Supplied passage>
Do I have an eating disorder?

One of the most important indicators of today’s times is the continuous talk around weight and health.

On the one hand, obesity is becoming an epidemic, leading to lifestyle diseases like diabetes and hypertension in the process. On the other hand, body image concerns and eating disorders are also on the rise, for both men and women. There are scores of weight-loss products and professionals, not to mention the entire horde of specialized dieting programs, which can lead to immense confusion.

In such a situation, how does one know whether one’s approach towards weight loss is healthy or pathological?
Eating has always been a behaviour that is highly associated with emotions. Some foods make us happy, some not. The consumption of particular food can produce comfort or discomfort and also particular mood states.

Therefore, we will always have certain emotions attached to food and eating behaviour. Therefore, tracking one’s emotions are a good way of knowing where we stand on the spectrum.

Data for analysis>
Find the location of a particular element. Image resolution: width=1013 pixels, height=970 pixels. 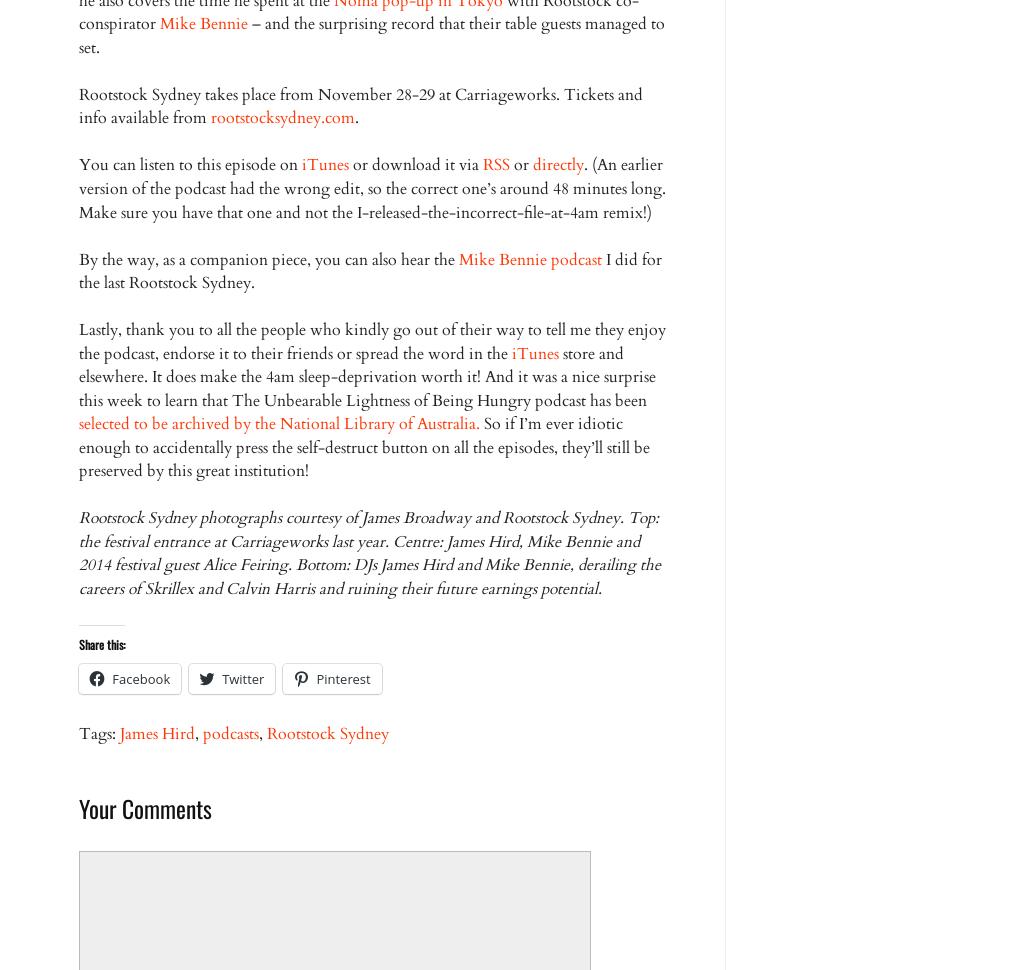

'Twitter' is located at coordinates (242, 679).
==
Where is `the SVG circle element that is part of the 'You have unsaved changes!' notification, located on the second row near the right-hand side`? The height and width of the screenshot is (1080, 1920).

Requirement A> Retype part of the passage on eating disorders. Begin at the words that have "On the one hand, obesity" and stop after "on the spectrum.".
Requirement B> Decide whether each statement agrees with the passage on eating disorders. Answer yes or no, and quote the deciding words. (i) The passage says eating disorders are rising only among women. (ii) The passage names diabetes and hypertension as lifestyle diseases linked to obesity. (iii) The passage says some foods make us happy.
Requirement C> Proceed with the passage on eating disorders, starting after its last sentence.

Response box A>
On the one hand, obesity is becoming an epidemic, leading to lifestyle diseases like diabetes and hypertension in the process. On the other hand, body image concerns and eating disorders are also on the rise, for both men and women. There are scores of weight-loss products and professionals, not to mention the entire horde of specialized dieting programs, which can lead to immense confusion.

In such a situation, how does one know whether one’s approach towards weight loss is healthy or pathological?
Eating has always been a behaviour that is highly associated with emotions. Some foods make us happy, some not. The consumption of particular food can produce comfort or discomfort and also particular mood states.

Therefore, we will always have certain emotions attached to food and eating behaviour. Therefore, tracking one’s emotions are a good way of knowing where we stand on the spectrum.

Response box B>
(i) No: "for both men and women."
(ii) Yes: "leading to lifestyle diseases like diabetes and hypertension in the process."
(iii) Yes: "Some foods make us happy, some not."

Response box C>
Do you hate how you look or are you just trying to become healthy but you love your body in the process and would not punish or harm it? The former is more indicative of pathology.


The DSM diagnosis for:

#Anorexia Nervosa, one of the more common disorders, is as follows:


A. Restriction of energy intake relative to requirements, leading to a significantly low body weight in the context of age, sex, developmental trajectory, and physical health. Significantly low weight is defined as a weight that is less than minimally normal or, for children and adolescents, less than that minimally expected.


B. Intense fear of gaining weight or of becoming fat, or persistent behaviour that interferes with weight gain, even though at a significantly low weight.


C. Disturbance in the way in which one’s body weight or shape is experienced, undue influence of body weight or shape on self-evaluation, or persistent lack of recognition of the seriousness of the current low body weight.


#Bulimia nervosa, on the other hand, has a binge-purge pattern. A person with BN is likely to eat much more than they need or can digest well, and then vomit the food out by inducing puking, because they feel guilty for this eating. Repeated use of laxatives and induced puking tends to really harm their esophagus and digestive track.

eating disorder


There are other eating disorders as well, like Pica where a person eats non-nutritive substances like mud or human faeces. Other disorders are Restrictive Eating Disorder and Rumination Disorder. If you know someone who has had drastic weight loss accompanied with cutting or other self-harm behaviour, it is probably an eating disorder or related psychopathology.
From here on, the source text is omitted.